The staging was a particular highlight for me. The rain mysteriously represented by the sound of marbles running along a track, paired with darkness and flashing lights during the set changes, created an effective air of disaster and horror that residents were faced with.

The audience initially walk into a darkly-lit, macabre knock-up of a Lancaster street; setting the scene perfectly for the dark comings. However, the production boldly began with a mock lecture about electricity, delivered by one of the leads, Paul (played by Peter Rylands). Quirky and humorous; this was a genius idea to inject some laughter, and to establish one of the sets of characters that lead the play. Paul is the Father of the middle-class Lancaster family, one of the many affected by the floods. However, their story is mostly centred around son Jack, superbly played by Tristan Grant, who goes to boarding school during the week and returns home at the weekend. The dynamic of this family is realistic and the strains that the floods put upon their relationship are felt by the audience.

Another focus of the play is teenager Chloe, who resides in Morecambe council housing, but is stranded in Lancaster centre after the floods cancel her bus home. She is also perfectly portrayed. As an angsty teenager who mostly internalises her feelings, the floods enable her to reconsider what she has in life and connect with lost associates. I found her portrayal difficult to watch at times, due to its pure realism- it shone a light on sociopolitical issues that exist in Lancaster outside of the Storm Desmond, that need radical improvement.

The final story came from Angela (played by Christine Mackie), one that I found less affected by.
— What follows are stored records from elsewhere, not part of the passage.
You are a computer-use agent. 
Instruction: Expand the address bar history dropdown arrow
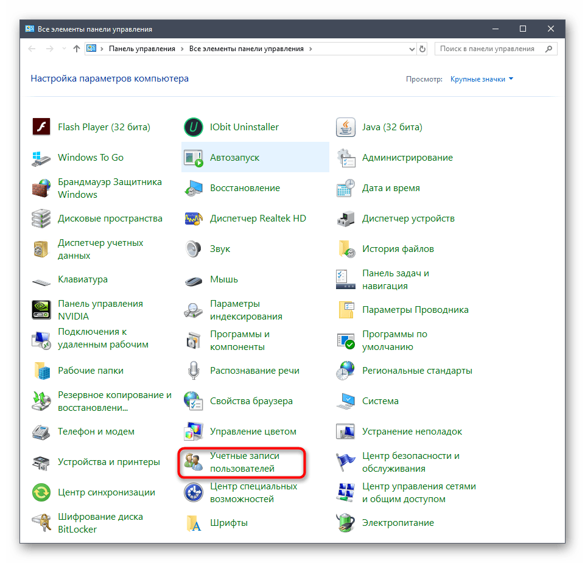409,49
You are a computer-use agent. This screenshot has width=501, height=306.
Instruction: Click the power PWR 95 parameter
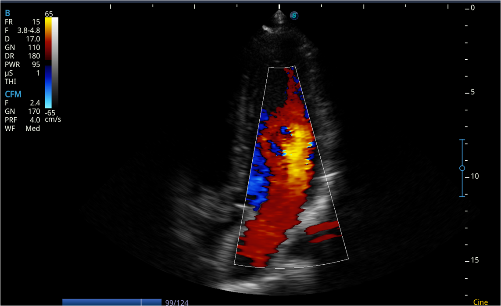[x=22, y=65]
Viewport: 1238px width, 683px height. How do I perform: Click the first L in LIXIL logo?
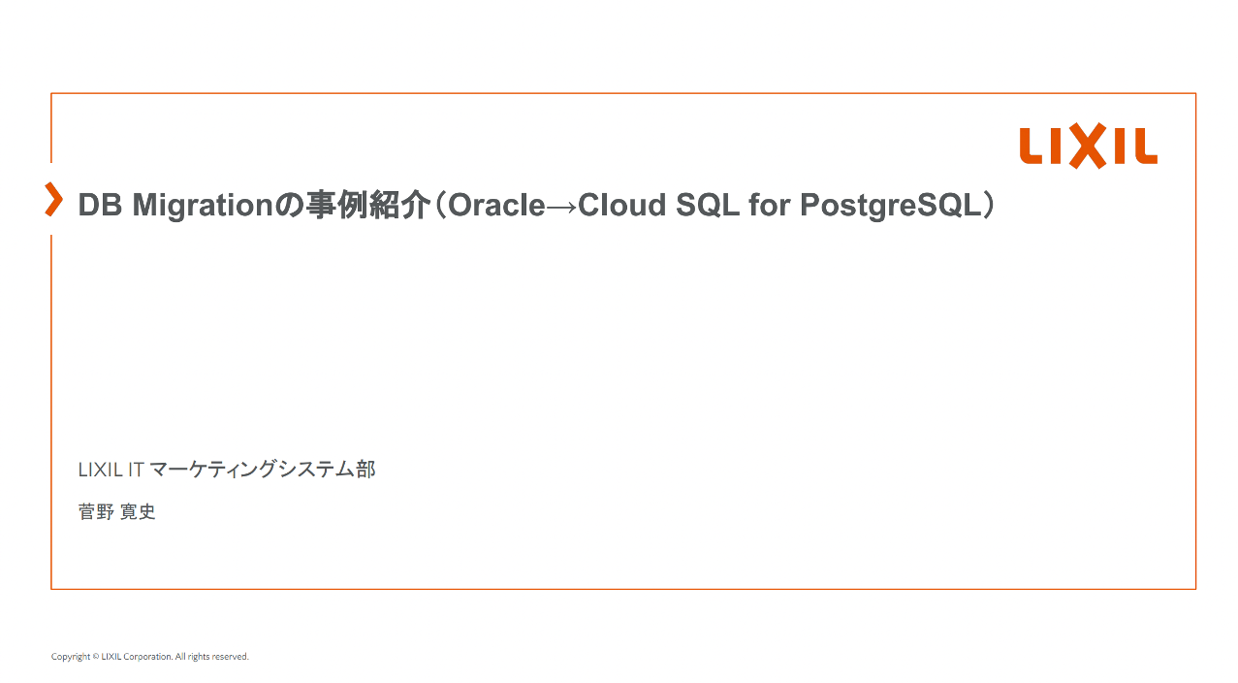(x=1031, y=147)
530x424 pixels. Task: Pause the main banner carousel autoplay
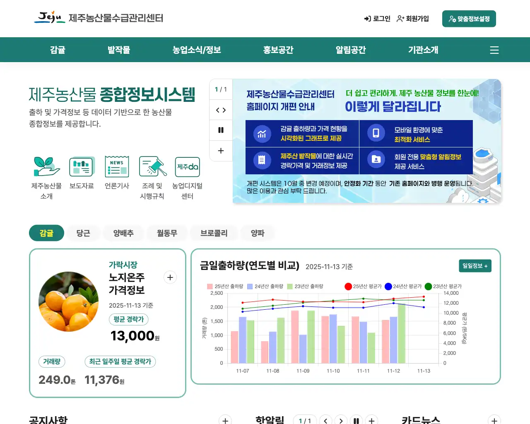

She owned a shop selling baby products in Lancaster that flooded, forcing her to close. Whilst this situation is undeniably horrifying, her portrayal seemed smug to me. It always seemed as if she was an actor playing a role, and never a true citizen properly amongst the storm. I struggled to find emotion in her performance and she never really connected with the audience. Perhaps this was because she stood out as one of the only two professional actors, starring alongside the rest of the community cast, therefore, seeming as overacting. Whatever the cause, I think a full community cast would have further driven the locality and emotion of the play home.

Overall, Blackout is a brilliant success which sensitively deals with the disasters of Storm Desmond, whilst creating a thoroughly entertaining production. Provoking an audience response filled with such high levels of pride and emotion is not an easy task- but one that Blackout achieves so easily.

Blackout runs until 3rd November at The Dukes.